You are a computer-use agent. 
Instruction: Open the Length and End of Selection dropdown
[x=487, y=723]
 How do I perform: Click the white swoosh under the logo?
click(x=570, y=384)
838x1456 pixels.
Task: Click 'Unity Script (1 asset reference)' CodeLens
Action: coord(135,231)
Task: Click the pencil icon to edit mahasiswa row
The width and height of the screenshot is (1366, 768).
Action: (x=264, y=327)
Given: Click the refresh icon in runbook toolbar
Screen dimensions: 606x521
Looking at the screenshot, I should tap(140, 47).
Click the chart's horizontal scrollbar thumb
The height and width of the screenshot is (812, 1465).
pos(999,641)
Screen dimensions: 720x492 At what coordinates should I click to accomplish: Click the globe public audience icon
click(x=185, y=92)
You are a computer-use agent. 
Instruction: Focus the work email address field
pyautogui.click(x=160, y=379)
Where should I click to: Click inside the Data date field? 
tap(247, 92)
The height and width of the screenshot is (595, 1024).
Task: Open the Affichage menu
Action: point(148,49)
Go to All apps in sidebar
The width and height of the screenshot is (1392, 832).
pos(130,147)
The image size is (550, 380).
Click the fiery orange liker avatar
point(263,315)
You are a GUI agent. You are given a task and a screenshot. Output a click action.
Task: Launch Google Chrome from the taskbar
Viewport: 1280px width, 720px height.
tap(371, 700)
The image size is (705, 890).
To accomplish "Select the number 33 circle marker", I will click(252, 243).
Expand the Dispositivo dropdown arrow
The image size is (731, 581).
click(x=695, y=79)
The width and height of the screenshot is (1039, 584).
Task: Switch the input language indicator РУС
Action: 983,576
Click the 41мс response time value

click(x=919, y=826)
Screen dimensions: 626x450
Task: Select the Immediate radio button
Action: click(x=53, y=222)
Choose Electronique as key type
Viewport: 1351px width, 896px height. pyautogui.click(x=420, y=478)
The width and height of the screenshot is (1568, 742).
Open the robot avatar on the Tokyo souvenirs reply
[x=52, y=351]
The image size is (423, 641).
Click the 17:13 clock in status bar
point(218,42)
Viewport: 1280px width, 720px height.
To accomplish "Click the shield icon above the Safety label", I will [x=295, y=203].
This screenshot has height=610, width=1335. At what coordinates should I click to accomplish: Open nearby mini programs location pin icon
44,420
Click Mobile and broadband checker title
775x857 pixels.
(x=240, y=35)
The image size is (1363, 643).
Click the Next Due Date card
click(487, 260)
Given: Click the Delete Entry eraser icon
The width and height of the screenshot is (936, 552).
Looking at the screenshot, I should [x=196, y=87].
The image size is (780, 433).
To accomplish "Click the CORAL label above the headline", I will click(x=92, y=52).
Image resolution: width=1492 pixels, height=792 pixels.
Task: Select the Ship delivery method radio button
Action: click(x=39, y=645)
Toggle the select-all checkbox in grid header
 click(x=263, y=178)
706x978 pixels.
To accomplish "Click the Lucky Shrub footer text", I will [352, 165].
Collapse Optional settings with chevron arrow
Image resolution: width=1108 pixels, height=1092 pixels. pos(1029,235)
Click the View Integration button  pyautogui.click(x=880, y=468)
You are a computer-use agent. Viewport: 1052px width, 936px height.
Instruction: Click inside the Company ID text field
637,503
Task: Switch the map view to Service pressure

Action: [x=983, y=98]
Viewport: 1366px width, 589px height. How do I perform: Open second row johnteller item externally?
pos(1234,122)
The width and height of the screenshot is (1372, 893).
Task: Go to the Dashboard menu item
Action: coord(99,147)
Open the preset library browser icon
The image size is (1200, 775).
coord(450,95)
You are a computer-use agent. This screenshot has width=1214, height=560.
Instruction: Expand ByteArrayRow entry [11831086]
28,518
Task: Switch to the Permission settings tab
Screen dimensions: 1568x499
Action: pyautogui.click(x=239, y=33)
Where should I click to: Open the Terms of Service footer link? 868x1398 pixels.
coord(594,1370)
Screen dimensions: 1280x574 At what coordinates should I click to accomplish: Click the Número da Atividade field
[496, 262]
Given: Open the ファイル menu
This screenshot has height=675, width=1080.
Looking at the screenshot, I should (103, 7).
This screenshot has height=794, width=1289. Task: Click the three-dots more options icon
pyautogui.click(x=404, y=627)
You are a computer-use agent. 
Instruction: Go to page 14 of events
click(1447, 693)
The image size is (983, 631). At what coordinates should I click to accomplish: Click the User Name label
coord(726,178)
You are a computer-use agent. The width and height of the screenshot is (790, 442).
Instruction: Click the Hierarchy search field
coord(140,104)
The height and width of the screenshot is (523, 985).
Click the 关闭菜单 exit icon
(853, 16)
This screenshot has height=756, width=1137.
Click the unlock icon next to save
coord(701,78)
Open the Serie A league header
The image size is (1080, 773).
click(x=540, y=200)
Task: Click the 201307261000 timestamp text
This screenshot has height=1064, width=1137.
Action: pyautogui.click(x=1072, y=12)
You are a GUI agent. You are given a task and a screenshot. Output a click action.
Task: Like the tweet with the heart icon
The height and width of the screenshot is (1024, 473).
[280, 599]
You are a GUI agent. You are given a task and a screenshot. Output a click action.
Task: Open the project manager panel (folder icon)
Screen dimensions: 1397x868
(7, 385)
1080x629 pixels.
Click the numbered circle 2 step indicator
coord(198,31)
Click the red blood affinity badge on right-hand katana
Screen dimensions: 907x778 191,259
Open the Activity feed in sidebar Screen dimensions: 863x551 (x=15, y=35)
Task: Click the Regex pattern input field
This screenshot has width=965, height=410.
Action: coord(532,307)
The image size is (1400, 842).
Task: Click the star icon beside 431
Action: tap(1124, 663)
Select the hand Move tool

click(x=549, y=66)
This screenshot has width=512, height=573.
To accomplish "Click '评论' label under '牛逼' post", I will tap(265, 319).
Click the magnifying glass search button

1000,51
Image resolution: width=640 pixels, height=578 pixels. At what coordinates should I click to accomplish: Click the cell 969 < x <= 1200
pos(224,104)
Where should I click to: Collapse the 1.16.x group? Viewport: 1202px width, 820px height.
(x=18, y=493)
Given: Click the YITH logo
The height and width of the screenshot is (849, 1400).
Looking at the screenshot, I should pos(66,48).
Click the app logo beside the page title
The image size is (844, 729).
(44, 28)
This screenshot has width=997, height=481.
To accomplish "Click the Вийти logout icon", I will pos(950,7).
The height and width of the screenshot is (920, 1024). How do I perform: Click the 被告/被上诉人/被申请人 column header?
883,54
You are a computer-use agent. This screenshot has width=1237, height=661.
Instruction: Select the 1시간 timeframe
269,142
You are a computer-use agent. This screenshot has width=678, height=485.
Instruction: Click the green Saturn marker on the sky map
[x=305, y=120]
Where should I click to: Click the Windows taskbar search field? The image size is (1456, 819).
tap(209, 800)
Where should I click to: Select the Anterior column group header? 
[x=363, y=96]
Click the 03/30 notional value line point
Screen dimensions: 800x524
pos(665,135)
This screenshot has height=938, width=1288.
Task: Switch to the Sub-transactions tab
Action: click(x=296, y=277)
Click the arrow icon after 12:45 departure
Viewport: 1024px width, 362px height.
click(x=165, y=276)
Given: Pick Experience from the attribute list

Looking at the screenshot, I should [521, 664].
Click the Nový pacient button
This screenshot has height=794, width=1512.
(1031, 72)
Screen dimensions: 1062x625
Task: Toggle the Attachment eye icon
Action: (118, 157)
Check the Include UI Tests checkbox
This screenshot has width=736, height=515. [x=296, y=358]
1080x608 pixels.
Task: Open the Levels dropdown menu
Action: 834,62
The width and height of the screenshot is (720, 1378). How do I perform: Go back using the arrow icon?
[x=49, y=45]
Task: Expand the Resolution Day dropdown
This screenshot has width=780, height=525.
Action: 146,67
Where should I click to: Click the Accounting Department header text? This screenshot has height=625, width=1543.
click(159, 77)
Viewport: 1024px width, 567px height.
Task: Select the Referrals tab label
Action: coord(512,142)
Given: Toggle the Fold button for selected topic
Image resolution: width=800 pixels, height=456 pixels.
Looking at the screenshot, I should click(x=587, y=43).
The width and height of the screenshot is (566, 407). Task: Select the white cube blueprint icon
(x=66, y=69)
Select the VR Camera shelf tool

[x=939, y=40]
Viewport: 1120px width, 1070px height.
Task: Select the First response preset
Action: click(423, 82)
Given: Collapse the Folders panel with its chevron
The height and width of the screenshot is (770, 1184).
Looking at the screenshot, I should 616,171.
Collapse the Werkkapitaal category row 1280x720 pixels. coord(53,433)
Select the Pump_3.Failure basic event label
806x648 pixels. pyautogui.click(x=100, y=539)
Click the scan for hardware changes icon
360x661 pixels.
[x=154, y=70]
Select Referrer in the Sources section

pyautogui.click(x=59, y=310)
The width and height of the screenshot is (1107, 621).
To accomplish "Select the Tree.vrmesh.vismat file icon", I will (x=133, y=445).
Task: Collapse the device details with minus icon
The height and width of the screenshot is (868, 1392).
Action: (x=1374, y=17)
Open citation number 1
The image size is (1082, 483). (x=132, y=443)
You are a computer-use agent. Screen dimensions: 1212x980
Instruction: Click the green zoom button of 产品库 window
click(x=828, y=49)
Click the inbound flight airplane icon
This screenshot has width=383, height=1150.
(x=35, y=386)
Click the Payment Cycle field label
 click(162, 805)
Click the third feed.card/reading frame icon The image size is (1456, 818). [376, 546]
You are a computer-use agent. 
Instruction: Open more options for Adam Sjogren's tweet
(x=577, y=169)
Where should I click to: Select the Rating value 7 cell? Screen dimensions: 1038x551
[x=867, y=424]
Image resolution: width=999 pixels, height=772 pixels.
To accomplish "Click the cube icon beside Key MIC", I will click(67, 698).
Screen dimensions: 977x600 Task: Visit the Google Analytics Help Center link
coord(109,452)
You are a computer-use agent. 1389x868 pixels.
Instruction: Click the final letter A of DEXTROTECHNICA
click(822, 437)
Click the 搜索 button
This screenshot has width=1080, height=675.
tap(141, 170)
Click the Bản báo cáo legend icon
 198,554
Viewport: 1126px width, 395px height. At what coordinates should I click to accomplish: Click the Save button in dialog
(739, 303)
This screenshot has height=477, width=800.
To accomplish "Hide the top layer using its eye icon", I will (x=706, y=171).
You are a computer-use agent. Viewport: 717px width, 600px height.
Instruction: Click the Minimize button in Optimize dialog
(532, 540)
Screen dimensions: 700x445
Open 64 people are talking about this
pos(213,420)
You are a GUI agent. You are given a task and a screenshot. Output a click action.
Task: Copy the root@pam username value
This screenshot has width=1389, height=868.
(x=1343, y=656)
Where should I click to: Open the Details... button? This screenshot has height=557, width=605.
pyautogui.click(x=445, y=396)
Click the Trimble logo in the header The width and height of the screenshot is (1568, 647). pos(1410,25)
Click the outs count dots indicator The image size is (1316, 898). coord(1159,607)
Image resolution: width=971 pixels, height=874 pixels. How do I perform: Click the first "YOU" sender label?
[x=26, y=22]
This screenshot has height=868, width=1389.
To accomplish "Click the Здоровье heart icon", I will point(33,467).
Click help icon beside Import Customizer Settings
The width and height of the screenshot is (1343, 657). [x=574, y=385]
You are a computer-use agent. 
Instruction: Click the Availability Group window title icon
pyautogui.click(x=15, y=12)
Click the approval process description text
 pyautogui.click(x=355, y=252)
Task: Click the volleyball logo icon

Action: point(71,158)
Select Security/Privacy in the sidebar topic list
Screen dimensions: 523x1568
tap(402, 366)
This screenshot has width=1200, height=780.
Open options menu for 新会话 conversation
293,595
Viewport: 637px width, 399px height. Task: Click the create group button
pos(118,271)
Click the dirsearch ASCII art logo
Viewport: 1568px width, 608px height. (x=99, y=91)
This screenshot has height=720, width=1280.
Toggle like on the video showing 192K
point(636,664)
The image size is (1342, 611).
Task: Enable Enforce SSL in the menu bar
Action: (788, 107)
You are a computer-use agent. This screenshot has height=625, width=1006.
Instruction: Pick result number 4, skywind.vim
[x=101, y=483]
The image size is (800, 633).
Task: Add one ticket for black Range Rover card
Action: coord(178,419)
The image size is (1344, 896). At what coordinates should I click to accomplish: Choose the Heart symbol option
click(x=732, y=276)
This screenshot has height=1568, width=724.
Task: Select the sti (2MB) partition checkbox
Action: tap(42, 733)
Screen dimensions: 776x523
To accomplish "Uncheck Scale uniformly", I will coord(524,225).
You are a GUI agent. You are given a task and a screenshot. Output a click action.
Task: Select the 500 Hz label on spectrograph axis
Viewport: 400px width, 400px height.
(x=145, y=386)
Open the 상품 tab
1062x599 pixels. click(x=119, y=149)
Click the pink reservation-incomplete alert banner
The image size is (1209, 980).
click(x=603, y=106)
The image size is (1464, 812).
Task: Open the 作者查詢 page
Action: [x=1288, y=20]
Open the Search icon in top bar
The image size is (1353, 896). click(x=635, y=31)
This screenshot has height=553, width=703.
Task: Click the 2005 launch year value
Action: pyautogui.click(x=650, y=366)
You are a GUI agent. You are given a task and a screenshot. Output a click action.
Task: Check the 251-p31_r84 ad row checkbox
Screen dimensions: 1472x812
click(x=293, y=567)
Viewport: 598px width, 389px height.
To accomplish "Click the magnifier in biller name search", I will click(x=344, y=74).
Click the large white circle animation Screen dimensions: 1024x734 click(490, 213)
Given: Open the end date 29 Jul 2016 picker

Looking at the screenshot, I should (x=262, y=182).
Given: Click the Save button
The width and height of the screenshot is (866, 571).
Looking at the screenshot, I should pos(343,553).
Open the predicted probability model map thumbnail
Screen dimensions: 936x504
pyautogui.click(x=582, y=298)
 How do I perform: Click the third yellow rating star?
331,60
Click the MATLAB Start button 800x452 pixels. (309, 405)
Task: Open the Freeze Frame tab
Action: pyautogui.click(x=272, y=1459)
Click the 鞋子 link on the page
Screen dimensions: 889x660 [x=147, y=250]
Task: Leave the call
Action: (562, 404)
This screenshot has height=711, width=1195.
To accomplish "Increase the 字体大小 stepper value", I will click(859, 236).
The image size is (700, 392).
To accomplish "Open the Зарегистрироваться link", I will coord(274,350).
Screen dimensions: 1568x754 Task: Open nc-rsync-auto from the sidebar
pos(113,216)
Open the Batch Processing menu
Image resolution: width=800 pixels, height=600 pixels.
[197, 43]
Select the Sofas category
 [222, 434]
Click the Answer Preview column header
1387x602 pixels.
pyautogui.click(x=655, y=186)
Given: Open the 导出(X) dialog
·····
Could you restate word for word the lines above from the one containing "Given: Collapse the" through the one containing "The width and height of the screenshot is (1107, 621).", both included, and nothing else?

Given: Collapse the Folders panel with its chevron
The height and width of the screenshot is (770, 1184).
Looking at the screenshot, I should 616,171.
Collapse the Werkkapitaal category row 1280x720 pixels. coord(53,433)
Select the Pump_3.Failure basic event label
806x648 pixels. pyautogui.click(x=100, y=539)
Click the scan for hardware changes icon
360x661 pixels.
[x=154, y=70]
Select Referrer in the Sources section

pyautogui.click(x=59, y=310)
The width and height of the screenshot is (1107, 621).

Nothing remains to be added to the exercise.